■ **Problem details**
Arrange every row below as a Markdown table with the columns No. and Text, numbering them in order and omitting blank lines.

◇ ◇ ◇ ◇ ◇ ◇ ◇

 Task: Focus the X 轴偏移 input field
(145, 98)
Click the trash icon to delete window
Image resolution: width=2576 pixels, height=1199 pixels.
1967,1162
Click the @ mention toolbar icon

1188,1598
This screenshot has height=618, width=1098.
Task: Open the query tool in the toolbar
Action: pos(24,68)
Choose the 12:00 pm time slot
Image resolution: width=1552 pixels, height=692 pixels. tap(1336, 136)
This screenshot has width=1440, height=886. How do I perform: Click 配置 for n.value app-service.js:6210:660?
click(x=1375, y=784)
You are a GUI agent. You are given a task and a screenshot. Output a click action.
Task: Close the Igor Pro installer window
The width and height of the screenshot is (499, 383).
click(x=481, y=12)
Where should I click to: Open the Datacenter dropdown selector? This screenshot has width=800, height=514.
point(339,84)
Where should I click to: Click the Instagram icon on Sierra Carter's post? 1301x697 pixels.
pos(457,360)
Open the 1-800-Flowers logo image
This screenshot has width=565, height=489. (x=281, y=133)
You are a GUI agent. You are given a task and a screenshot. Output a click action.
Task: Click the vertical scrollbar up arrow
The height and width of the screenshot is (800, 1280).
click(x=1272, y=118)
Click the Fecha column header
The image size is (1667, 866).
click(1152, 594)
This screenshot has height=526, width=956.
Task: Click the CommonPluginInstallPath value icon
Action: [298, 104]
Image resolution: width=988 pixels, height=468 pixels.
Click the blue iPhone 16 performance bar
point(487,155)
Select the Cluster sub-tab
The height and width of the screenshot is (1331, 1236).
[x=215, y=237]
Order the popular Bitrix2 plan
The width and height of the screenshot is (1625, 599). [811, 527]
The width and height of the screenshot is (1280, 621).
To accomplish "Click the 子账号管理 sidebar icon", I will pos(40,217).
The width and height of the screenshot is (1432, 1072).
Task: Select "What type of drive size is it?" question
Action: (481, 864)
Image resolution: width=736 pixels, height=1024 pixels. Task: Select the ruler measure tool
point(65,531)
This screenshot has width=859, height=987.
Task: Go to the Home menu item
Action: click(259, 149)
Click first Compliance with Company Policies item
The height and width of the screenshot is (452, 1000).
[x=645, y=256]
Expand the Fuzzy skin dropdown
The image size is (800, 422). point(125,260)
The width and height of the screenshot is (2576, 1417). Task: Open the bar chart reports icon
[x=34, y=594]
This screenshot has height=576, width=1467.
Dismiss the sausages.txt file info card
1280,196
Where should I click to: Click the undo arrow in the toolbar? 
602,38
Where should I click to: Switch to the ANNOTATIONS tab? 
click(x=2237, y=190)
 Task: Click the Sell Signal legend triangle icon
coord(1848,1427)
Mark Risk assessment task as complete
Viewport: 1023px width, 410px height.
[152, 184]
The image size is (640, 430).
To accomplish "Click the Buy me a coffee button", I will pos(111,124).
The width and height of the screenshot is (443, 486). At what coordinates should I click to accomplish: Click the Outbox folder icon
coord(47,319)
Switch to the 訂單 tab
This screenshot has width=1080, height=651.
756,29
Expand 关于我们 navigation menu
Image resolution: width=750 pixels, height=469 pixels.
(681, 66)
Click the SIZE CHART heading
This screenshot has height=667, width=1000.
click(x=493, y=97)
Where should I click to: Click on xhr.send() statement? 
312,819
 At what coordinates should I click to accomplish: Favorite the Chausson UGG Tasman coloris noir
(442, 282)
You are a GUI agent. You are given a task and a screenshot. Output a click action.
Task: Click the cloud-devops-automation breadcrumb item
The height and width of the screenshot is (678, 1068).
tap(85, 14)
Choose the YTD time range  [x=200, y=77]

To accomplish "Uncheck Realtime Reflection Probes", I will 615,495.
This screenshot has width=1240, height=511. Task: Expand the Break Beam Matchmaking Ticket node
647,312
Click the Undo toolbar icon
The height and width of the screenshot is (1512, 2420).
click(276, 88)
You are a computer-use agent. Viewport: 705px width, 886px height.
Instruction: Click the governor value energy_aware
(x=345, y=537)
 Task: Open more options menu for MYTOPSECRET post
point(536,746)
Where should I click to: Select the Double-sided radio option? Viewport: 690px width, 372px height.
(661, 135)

◇ ◇ ◇ ◇ ◇ ◇ ◇

■ **Correct output**
| No. | Text |
|---|---|
| 1 |  Task: Focus the X 轴偏移 input field |
| 2 | (145, 98) |
| 3 | Click the trash icon to delete window |
| 4 | Image resolution: width=2576 pixels, height=1199 pixels. |
| 5 | 1967,1162 |
| 6 | Click the @ mention toolbar icon |
| 7 | 1188,1598 |
| 8 | This screenshot has height=618, width=1098. |
| 9 | Task: Open the query tool in the toolbar |
| 10 | Action: pos(24,68) |
| 11 | Choose the 12:00 pm time slot |
| 12 | Image resolution: width=1552 pixels, height=692 pixels. tap(1336, 136) |
| 13 | This screenshot has width=1440, height=886. How do I perform: Click 配置 for n.value app-service.js:6210:660? |
| 14 | click(x=1375, y=784) |
| 15 | You are a GUI agent. You are given a task and a screenshot. Output a click action. |
| 16 | Task: Close the Igor Pro installer window |
| 17 | The width and height of the screenshot is (499, 383). |
| 18 | click(x=481, y=12) |
| 19 | Where should I click to: Open the Datacenter dropdown selector? This screenshot has width=800, height=514. |
| 20 | point(339,84) |
| 21 | Where should I click to: Click the Instagram icon on Sierra Carter's post? 1301x697 pixels. |
| 22 | pos(457,360) |
| 23 | Open the 1-800-Flowers logo image |
| 24 | This screenshot has width=565, height=489. (x=281, y=133) |
| 25 | You are a GUI agent. You are given a task and a screenshot. Output a click action. |
| 26 | Task: Click the vertical scrollbar up arrow |
| 27 | The height and width of the screenshot is (800, 1280). |
| 28 | click(x=1272, y=118) |
| 29 | Click the Fecha column header |
| 30 | The image size is (1667, 866). |
| 31 | click(1152, 594) |
| 32 | This screenshot has height=526, width=956. |
| 33 | Task: Click the CommonPluginInstallPath value icon |
| 34 | Action: [298, 104] |
| 35 | Image resolution: width=988 pixels, height=468 pixels. |
| 36 | Click the blue iPhone 16 performance bar |
| 37 | point(487,155) |
| 38 | Select the Cluster sub-tab |
| 39 | The height and width of the screenshot is (1331, 1236). |
| 40 | [x=215, y=237] |
| 41 | Order the popular Bitrix2 plan |
| 42 | The width and height of the screenshot is (1625, 599). [811, 527] |
| 43 | The width and height of the screenshot is (1280, 621). |
| 44 | To accomplish "Click the 子账号管理 sidebar icon", I will pos(40,217). |
| 45 | The width and height of the screenshot is (1432, 1072). |
| 46 | Task: Select "What type of drive size is it?" question |
| 47 | Action: (481, 864) |
| 48 | Image resolution: width=736 pixels, height=1024 pixels. Task: Select the ruler measure tool |
| 49 | point(65,531) |
| 50 | This screenshot has width=859, height=987. |
| 51 | Task: Go to the Home menu item |
| 52 | Action: click(259, 149) |
| 53 | Click first Compliance with Company Policies item |
| 54 | The height and width of the screenshot is (452, 1000). |
| 55 | [x=645, y=256] |
| 56 | Expand the Fuzzy skin dropdown |
| 57 | The image size is (800, 422). point(125,260) |
| 58 | The width and height of the screenshot is (2576, 1417). Task: Open the bar chart reports icon |
| 59 | [x=34, y=594] |
| 60 | This screenshot has height=576, width=1467. |
| 61 | Dismiss the sausages.txt file info card |
| 62 | 1280,196 |
| 63 | Where should I click to: Click the undo arrow in the toolbar?  |
| 64 | 602,38 |
| 65 | Where should I click to: Switch to the ANNOTATIONS tab?  |
| 66 | click(x=2237, y=190) |
| 67 |  Task: Click the Sell Signal legend triangle icon |
| 68 | coord(1848,1427) |
| 69 | Mark Risk assessment task as complete |
| 70 | Viewport: 1023px width, 410px height. |
| 71 | [152, 184] |
| 72 | The image size is (640, 430). |
| 73 | To accomplish "Click the Buy me a coffee button", I will pos(111,124). |
| 74 | The width and height of the screenshot is (443, 486). At what coordinates should I click to accomplish: Click the Outbox folder icon |
| 75 | coord(47,319) |
| 76 | Switch to the 訂單 tab |
| 77 | This screenshot has width=1080, height=651. |
| 78 | 756,29 |
| 79 | Expand 关于我们 navigation menu |
| 80 | Image resolution: width=750 pixels, height=469 pixels. |
| 81 | (681, 66) |
| 82 | Click the SIZE CHART heading |
| 83 | This screenshot has height=667, width=1000. |
| 84 | click(x=493, y=97) |
| 85 | Where should I click to: Click on xhr.send() statement?  |
| 86 | 312,819 |
| 87 |  At what coordinates should I click to accomplish: Favorite the Chausson UGG Tasman coloris noir |
| 88 | (442, 282) |
| 89 | You are a GUI agent. You are given a task and a screenshot. Output a click action. |
| 90 | Task: Click the cloud-devops-automation breadcrumb item |
| 91 | The height and width of the screenshot is (678, 1068). |
| 92 | tap(85, 14) |
| 93 | Choose the YTD time range  [x=200, y=77] |
| 94 | To accomplish "Uncheck Realtime Reflection Probes", I will 615,495. |
| 95 | This screenshot has width=1240, height=511. Task: Expand the Break Beam Matchmaking Ticket node |
| 96 | 647,312 |
| 97 | Click the Undo toolbar icon |
| 98 | The height and width of the screenshot is (1512, 2420). |
| 99 | click(276, 88) |
| 100 | You are a computer-use agent. Viewport: 705px width, 886px height. |
| 101 | Instruction: Click the governor value energy_aware |
| 102 | (x=345, y=537) |
| 103 |  Task: Open more options menu for MYTOPSECRET post |
| 104 | point(536,746) |
| 105 | Where should I click to: Select the Double-sided radio option? Viewport: 690px width, 372px height. |
| 106 | (661, 135) |